The real problem with crackdowns is usually that governments lack the political will to carry them out. In the United States, it seems unlikely that this will change much in the Trump era. But Trump could, in theory, revive his now tattered populist image and drive up his flagging approval ratings by announcing a crackdown on tax havens. He has, in fact, already expressed interest in doing so. When I interviewed him by telephone in 2016 for an article I was writing for Vanity Fair, he told me that, if elected, he would “fix” tax havens and address the issue of banking secrecy. “I fully understand the tax-haven situation, and much of it will be ended,” he said. “It is very easy to end it.” But when I asked him how, he cut short the interview.
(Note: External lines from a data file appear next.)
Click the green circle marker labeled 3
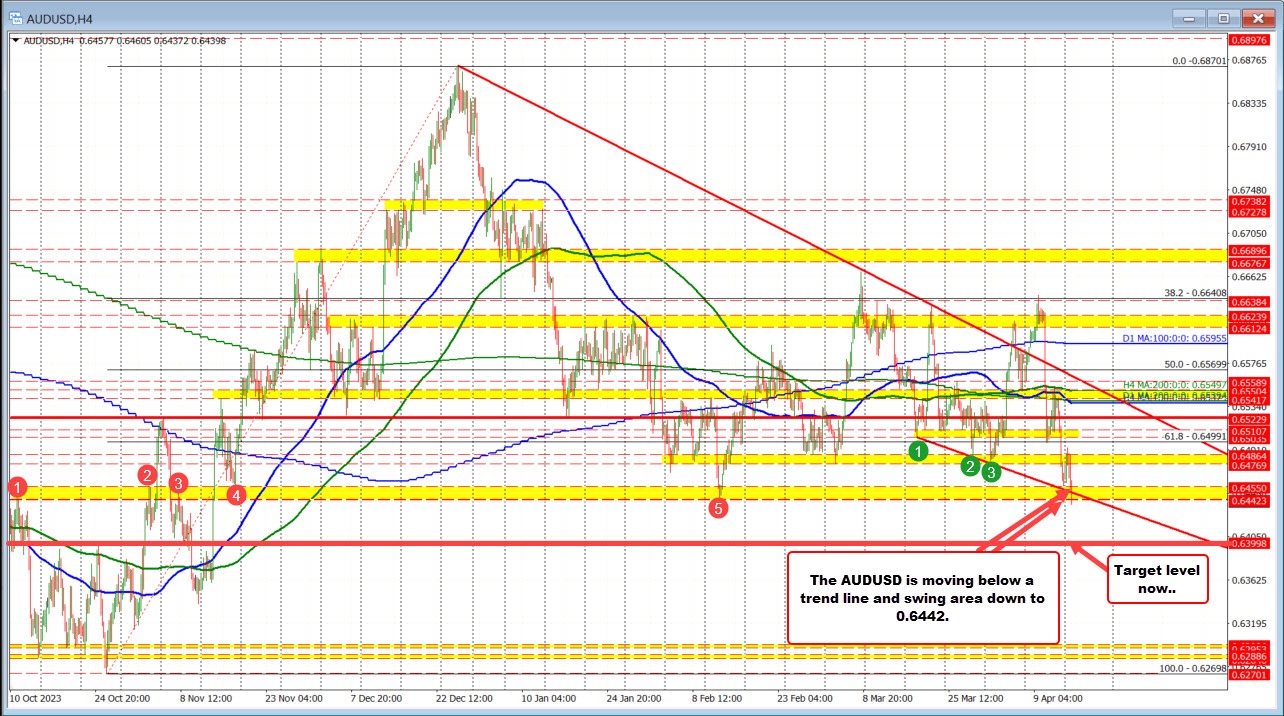 point(991,472)
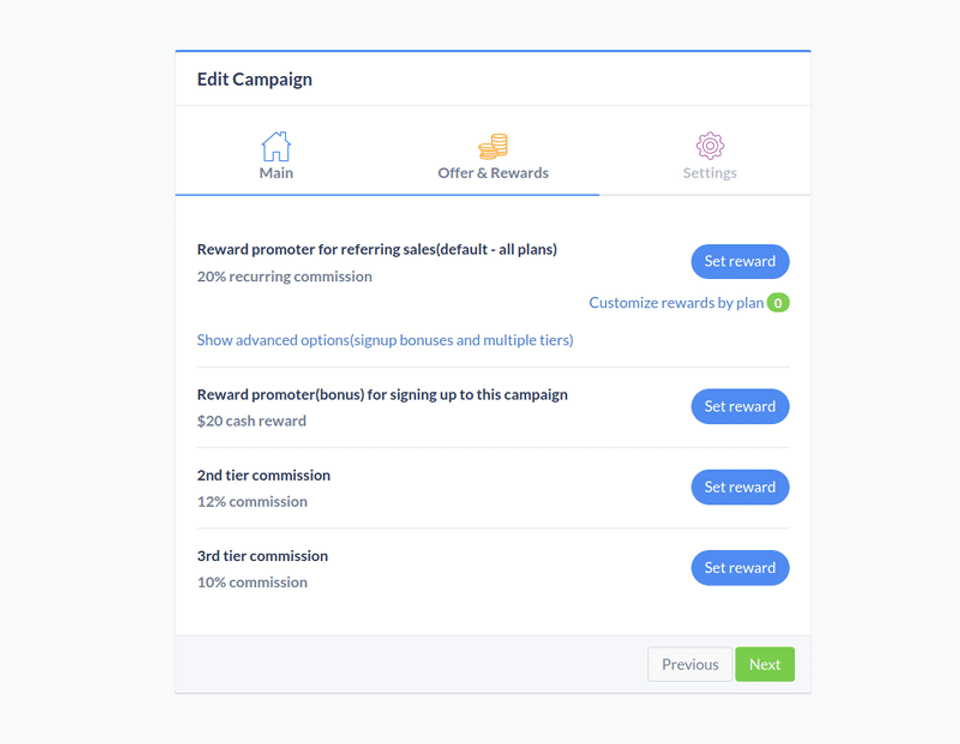Set reward for 3rd tier commission
Viewport: 960px width, 744px height.
point(740,568)
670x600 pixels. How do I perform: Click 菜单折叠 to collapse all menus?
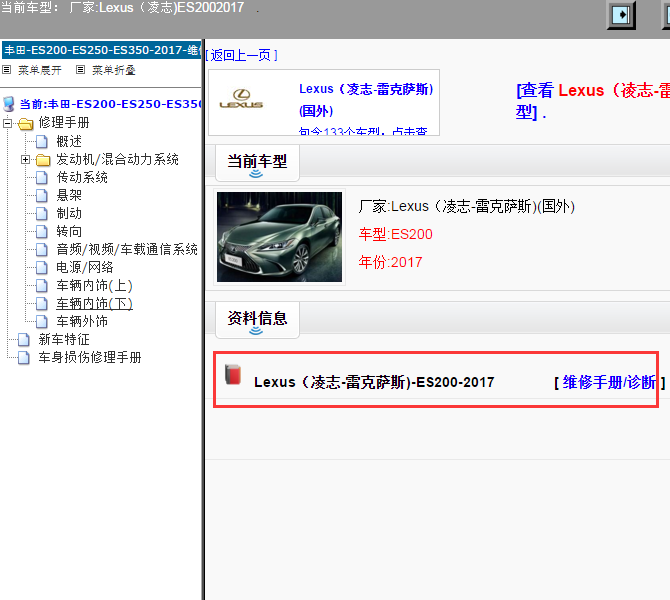[x=112, y=70]
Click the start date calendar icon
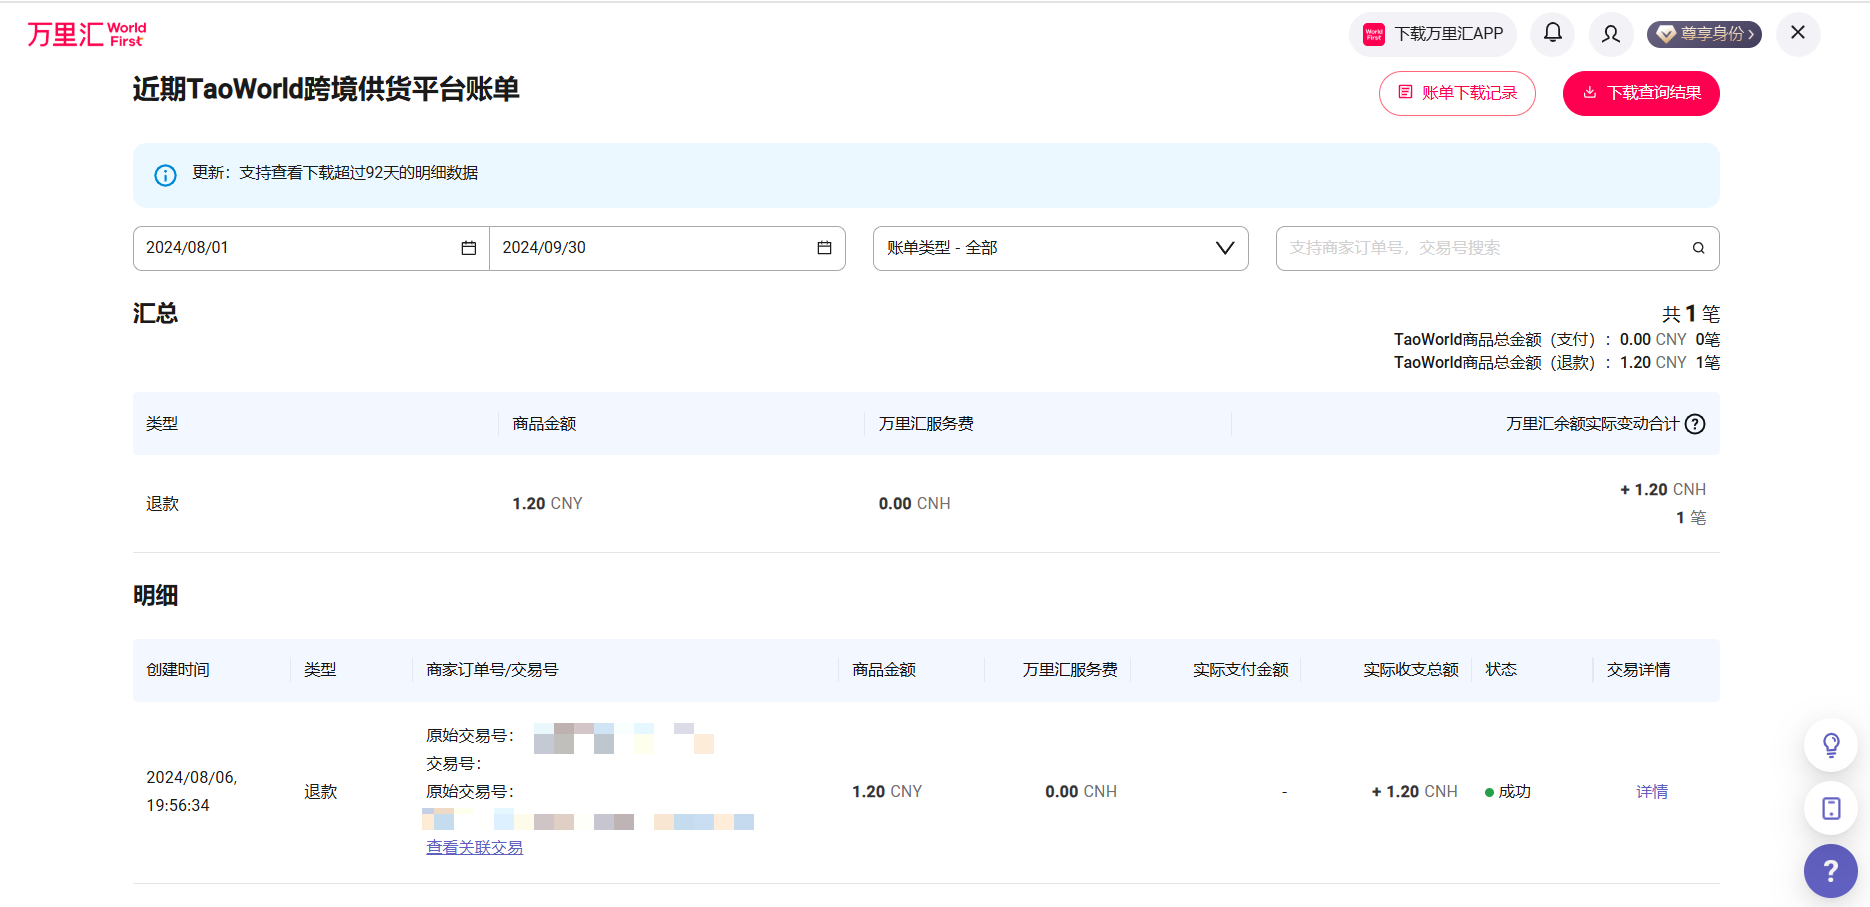This screenshot has height=907, width=1870. point(468,248)
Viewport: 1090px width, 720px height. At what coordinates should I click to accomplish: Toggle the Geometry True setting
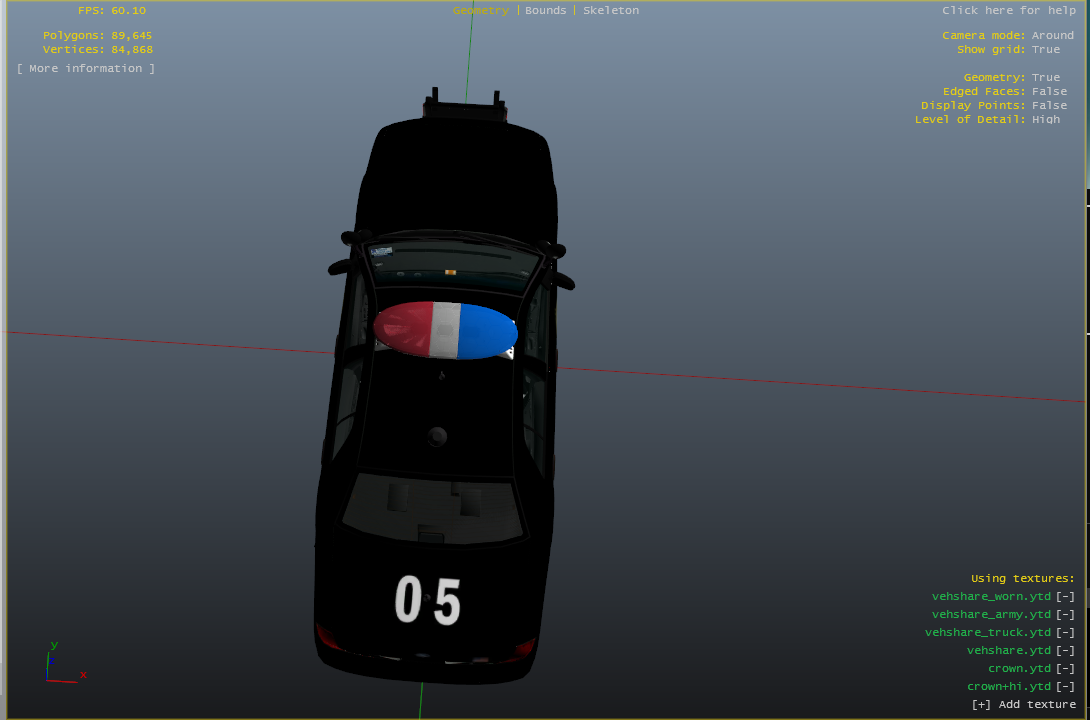pos(1046,78)
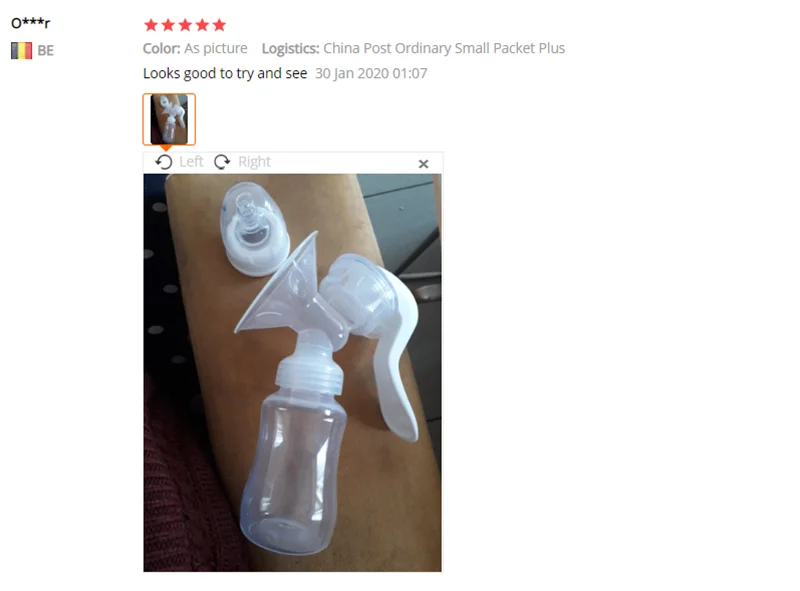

Whether or not Trump acts, it seems likely that the offshore system will come under ever-stronger attack, as public fury rises about inequality and as large multinationals and private elites remain untaxed, unaccountable, and out of touch. Until recently, few people paid attention to tax havens, and those who did considered them to be colorful sideshows to the global economy: the province of a few Mafiosi, drug runners, tax-cheating celebrities, and European aristocrats. But the Panama and Paradise Papers helped expose the truth: the offshore system is a cancer on the global economy. Tax havens are formidable bastions of wealth and power, but because they hurt nearly everyone, the campaign against them could conceivably draw together a vast array of allies. Mafia bosses and drug runners use tax havens, so law enforcement and tough-on-crime politicians should want to shut them down. Every major private-sector financial institution uses tax havens and is significantly implicated in the offshore system, so campaigners against the outsize influence of Wall Street should be laser-focused on the problem. U.S. banks go offshore to escape rules they don’t like, accelerating their path toward too-big-to-fail, too-big-to-jail status. So policymakers worried about financial stability should pay more attention to the role of tax havens. Politicians use tax havens to hide bribes and bypass disclosure laws, which means that anticorruption campaigners ought to join the fray. Dictators and their cronies in poor countries use havens to stash their looted treasure, so international development organizations should contribute more to fighting the offshore system. 

The list of potential partners in the fight against the offshore system is long, and could grow longer. It is a cause that could attract voters on the right worried about crime and the corruption of markets and voters on the left worried about inequality and growing corporate power. Politicians of all stripes would be wise to get ahead of the story.